HepG2 cells were seeded at 5 × 104 cells/ml in tissue-culture-treated μ-slide eight-well plates (ibidi, Martinsried, Germany) and incubated for 48 h with or without eriocitrin. The cells were stained with MitoTracker Red CMXRos (Molecular Probes, Eugene, OR, USA) and Hoechst 33342 (Dojindo, Tokyo, Japan) for 15 min. The final concentration of each fluorescent dye was 1 μM for Mitotracker Red and 40 μg/ml for Hoechst 33342. Cells were rinsed with phosphate-buffered saline and fresh medium was added. Cells were visualized using a fluorescent Zeiss Axiovert 200 M (Carl Zeiss MicroImaging, Thornwood, NY, USA) and analysed using ImageJ software (National Institutes of Health, Bethesda, MD, USA).

ATP quantification

For the zebrafish study, 4 dpf zebrafish were exposed to eriocitrin for 3 days in E3 medium (5 mM NaCl, 0.17 mM KCl, 0.4 mM CaCl2 and 0.16 mM MgSO4) at 28°C. Zebrafish were transferred to collection microtubes (Qiagen) with 100 μl E3 medium. One hundred microliters of CellTiter-Glo luminescent cell viability assay reagent (Promega, Madison, WI, USA) was added to each tube containing zebrafish. The zebrafish were homogenized quickly using the Mixer Mill 300.

For the cell-based study, HepG2 cells were seeded in 96-well microplates at 2.0 × 104 cells/well in 100 μl growth medium. Cells were incubated at 37°C for 3 days with eriocitrin. Before the ATP assay started, cell numbers in each well were measured using Calcein-AM (Dojindo), according to the manufacturer's instructions. After that, the ATP measurements (CellTiter-Glo luminescent cell viability assay) were performed according to the manufacturer's instructions. Fluorescence and luminescence were measured by Victor2 fluorescent plate reader (PerkinElmer).

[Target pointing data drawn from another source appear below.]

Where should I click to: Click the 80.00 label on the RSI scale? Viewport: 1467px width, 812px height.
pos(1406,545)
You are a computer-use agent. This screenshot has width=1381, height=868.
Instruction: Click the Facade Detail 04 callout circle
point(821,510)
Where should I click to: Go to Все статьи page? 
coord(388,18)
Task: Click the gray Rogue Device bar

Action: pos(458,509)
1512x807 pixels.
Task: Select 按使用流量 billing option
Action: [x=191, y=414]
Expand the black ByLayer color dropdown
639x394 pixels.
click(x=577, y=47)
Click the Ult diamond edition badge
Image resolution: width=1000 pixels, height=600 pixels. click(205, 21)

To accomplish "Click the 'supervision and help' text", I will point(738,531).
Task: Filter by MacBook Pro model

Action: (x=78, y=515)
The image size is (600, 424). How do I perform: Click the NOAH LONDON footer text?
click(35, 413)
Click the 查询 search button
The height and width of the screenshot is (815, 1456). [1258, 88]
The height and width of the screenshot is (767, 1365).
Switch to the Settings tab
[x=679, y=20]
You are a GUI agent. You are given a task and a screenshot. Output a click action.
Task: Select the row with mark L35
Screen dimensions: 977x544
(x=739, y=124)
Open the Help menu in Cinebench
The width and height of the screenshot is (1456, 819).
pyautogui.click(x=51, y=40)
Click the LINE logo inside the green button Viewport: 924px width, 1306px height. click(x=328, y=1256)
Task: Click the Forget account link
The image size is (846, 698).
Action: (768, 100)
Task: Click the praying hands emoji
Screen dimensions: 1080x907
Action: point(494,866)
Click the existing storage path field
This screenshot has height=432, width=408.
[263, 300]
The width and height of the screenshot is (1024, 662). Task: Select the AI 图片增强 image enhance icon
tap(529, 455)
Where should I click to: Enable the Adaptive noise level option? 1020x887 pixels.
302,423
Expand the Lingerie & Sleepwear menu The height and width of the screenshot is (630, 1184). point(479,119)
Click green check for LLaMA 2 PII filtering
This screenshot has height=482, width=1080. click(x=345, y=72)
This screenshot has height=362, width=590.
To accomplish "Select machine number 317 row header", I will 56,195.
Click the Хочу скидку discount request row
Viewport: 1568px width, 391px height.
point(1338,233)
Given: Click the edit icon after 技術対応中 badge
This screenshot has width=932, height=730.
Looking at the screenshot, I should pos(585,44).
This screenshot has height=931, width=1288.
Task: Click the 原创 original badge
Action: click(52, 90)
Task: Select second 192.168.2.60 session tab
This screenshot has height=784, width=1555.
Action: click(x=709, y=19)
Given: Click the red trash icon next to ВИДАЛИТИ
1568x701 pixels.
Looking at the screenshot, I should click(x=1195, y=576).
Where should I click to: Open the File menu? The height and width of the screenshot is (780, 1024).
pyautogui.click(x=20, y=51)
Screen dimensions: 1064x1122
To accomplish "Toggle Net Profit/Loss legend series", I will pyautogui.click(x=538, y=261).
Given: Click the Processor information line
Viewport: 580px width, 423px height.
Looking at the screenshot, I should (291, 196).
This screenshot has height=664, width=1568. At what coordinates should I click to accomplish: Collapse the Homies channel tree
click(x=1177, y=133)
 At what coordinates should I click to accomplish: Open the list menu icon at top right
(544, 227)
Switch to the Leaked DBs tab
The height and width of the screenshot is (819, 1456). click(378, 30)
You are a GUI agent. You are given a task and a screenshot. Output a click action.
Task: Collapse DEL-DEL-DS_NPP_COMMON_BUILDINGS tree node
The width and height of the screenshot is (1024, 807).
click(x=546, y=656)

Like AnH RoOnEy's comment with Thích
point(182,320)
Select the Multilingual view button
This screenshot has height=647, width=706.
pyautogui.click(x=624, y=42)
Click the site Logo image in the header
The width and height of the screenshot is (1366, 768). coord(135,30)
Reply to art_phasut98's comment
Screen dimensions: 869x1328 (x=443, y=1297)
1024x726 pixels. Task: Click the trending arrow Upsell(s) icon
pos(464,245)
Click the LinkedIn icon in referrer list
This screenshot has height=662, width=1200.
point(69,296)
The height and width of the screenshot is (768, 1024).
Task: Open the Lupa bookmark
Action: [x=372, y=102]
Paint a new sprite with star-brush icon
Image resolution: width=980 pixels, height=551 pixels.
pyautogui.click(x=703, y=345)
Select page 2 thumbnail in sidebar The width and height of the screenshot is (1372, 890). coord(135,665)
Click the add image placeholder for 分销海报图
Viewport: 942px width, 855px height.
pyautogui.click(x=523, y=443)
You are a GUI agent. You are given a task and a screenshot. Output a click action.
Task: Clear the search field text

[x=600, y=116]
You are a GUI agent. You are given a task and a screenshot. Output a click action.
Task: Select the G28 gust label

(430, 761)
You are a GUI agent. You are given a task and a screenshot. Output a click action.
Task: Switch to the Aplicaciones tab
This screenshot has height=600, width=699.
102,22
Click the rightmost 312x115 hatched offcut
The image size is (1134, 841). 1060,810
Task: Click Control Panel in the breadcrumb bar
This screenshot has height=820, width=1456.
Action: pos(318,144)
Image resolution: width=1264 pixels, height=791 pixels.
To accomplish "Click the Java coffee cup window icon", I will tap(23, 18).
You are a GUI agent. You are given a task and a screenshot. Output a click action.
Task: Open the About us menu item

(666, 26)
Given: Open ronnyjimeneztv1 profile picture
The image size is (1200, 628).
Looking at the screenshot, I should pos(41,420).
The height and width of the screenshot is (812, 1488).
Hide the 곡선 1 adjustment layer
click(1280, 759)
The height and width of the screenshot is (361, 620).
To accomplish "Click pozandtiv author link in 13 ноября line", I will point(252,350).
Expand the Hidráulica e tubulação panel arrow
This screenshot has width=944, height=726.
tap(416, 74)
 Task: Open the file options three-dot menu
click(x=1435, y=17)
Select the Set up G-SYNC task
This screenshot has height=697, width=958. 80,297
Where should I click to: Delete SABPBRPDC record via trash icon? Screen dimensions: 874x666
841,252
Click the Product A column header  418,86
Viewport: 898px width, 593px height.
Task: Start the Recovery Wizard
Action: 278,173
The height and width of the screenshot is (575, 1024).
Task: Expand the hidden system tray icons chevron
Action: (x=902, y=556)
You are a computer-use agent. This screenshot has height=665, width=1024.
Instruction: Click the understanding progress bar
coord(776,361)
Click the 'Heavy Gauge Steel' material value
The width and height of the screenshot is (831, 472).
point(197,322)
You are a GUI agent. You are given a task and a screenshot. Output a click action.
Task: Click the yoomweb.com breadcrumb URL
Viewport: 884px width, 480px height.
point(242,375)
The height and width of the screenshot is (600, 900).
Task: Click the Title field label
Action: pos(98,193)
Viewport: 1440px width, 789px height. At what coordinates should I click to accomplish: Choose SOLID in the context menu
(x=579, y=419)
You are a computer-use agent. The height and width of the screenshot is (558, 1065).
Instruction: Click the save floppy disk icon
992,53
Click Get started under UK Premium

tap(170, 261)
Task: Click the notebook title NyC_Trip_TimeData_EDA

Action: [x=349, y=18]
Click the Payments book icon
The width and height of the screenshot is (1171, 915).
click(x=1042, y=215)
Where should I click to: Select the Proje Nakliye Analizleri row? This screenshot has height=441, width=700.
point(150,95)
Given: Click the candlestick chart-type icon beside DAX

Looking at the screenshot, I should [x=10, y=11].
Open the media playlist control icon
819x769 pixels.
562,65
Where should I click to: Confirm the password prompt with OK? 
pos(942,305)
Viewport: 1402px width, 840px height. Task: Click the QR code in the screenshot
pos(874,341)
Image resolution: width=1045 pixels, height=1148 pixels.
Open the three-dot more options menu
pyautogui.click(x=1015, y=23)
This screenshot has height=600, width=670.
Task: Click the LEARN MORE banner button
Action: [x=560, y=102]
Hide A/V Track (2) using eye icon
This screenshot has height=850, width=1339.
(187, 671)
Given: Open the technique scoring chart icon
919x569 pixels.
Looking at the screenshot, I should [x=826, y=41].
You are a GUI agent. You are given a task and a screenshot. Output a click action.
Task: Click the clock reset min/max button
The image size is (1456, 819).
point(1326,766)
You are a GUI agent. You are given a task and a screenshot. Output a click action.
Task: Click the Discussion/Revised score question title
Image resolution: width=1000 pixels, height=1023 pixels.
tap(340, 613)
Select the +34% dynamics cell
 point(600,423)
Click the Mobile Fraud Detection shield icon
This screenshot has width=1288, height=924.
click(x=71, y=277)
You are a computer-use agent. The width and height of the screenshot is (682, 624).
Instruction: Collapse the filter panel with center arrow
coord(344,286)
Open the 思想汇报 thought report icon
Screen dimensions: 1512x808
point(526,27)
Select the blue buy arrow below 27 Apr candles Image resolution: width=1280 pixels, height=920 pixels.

Eriocitrin toxicity in zebrafish

Zebrafish embryos were exposed to eriocitrin from 6 hpf to 5 dpf. The number of survivors was counted under a MZ16F stereoscopic microscope (Leica Microsystems). One hour before evaluation of locomotor activity, a fish was removed from each experimental unit and placed in a well with 50 μl of E3 medium in a 96-well, clear-bottom plate for acclimatization. The fish were then video-recorded for 15 min. The resulting footage was evaluated to measure the swimming distance using the EthoVision XT system ver8.0 (Noldus Information Technology, Wageningen, The Netherlands) as described previously60.

Statistical analysis

All data were represented as mean ± SEM. Differences between the two groups were examined for statistical significance using Student's t test. For multiple comparisons, we used one-way ANOVA followed by Bonferroni–Dunn multiple comparison. P < 0.05 was considered to denote statistical significance.